Monday, May 11, 2009

Tales from Destin: Slumdog Millionaire

I entered a clothing store with several of my cousins as we were browsing the local outlet mall. I wasn't really looking for anything. I was just tagging along.

Reese casually looked at the tag on a shirt. "Made in India," he said. Then it hit him a couple seconds later and he sighed, "Aww, that makes me think of Slumdog Millionaire."

"Those poor little slumdogs," I interjected with as tearful a voice as I could muster, "I wish they could all be millionaires! I'd make them all millionaires if I could! They may be untouchables, but they touched my heart!"

Sunday, May 10, 2009

Saturday, May 9, 2009

Tales from Destin: Wrist Strap

My new camera dared me to attempt using it. What if I did something wrong setting it up?
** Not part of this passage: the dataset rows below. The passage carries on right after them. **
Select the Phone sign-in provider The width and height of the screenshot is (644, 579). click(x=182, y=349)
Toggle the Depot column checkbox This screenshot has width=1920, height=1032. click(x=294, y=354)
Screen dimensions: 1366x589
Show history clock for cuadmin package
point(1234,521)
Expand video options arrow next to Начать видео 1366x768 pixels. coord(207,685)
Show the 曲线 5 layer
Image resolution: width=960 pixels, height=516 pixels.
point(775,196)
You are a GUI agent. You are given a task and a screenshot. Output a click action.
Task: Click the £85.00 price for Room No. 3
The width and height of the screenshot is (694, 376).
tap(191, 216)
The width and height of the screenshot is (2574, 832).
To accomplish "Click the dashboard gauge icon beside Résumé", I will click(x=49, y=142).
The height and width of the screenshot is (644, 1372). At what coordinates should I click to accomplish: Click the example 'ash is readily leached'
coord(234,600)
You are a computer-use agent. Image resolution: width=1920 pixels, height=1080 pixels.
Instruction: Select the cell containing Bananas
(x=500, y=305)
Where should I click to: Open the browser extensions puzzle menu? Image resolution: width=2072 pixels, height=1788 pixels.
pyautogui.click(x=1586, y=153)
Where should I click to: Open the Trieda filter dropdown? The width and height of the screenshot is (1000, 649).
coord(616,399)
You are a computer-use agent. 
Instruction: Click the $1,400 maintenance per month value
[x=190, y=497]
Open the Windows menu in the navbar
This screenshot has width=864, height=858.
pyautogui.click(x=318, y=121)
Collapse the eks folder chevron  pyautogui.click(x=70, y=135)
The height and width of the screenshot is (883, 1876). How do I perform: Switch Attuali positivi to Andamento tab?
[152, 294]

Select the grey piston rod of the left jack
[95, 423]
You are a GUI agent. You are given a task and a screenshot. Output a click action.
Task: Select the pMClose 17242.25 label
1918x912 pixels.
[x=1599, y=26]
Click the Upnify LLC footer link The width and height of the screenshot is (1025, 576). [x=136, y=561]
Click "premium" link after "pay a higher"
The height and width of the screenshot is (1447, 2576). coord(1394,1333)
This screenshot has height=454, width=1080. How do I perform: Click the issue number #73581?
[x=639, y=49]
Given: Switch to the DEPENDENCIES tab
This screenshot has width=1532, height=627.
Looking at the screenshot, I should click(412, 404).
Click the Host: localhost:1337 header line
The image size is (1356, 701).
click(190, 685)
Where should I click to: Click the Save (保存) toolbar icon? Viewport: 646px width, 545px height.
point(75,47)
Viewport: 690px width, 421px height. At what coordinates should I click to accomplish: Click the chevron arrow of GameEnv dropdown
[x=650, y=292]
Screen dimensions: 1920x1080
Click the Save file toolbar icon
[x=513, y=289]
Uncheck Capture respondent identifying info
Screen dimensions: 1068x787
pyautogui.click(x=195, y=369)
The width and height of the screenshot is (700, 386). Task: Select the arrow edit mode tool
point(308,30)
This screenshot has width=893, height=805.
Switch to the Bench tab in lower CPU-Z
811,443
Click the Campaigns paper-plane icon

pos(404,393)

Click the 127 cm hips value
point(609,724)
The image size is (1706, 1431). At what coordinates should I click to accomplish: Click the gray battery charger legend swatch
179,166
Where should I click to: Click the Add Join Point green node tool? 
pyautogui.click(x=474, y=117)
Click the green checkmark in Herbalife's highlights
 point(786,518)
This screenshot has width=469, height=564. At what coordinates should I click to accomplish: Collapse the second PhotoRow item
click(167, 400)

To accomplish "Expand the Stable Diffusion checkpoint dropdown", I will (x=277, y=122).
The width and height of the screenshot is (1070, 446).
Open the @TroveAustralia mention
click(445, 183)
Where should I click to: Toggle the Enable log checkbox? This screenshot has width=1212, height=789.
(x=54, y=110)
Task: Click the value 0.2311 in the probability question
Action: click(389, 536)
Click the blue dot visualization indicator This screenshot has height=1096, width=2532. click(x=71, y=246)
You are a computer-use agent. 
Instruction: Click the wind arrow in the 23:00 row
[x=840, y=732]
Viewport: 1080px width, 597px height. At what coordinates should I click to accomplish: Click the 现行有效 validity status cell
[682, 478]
My younger cousin Will was not daunted, "It's easy. Just put in batteries and the memory card and take pictures!"

"But the instructions haven't told me to do that yet!" I said. Then I carefully read to put in the batteries and memory card.

A few moments later, "Who uses a wrist strap? And why are you taking so much time putting it on?"

"The instructions told me to put it on! It's got to be important if they have instructions for it!"

Saturday, May 2, 2009

Wrong Door

Oh, hello there. I didn't hear you come in. Well, come in, come in. Sit down.

Let me tell you a story. This happened about ten years ago. Now, Jim was a little wet behind the ears back then. Well, anyway, one day he says to me-- What's that? You were just looking for the bathroom and you must've taken the wrong door?

Oh, yes, you'll be wanting the third door on the left. Yessir, that'll get you to where you need to be. When you're done, maybe you'll come back and I'll tell you about ol' Jim. No? Well, okay.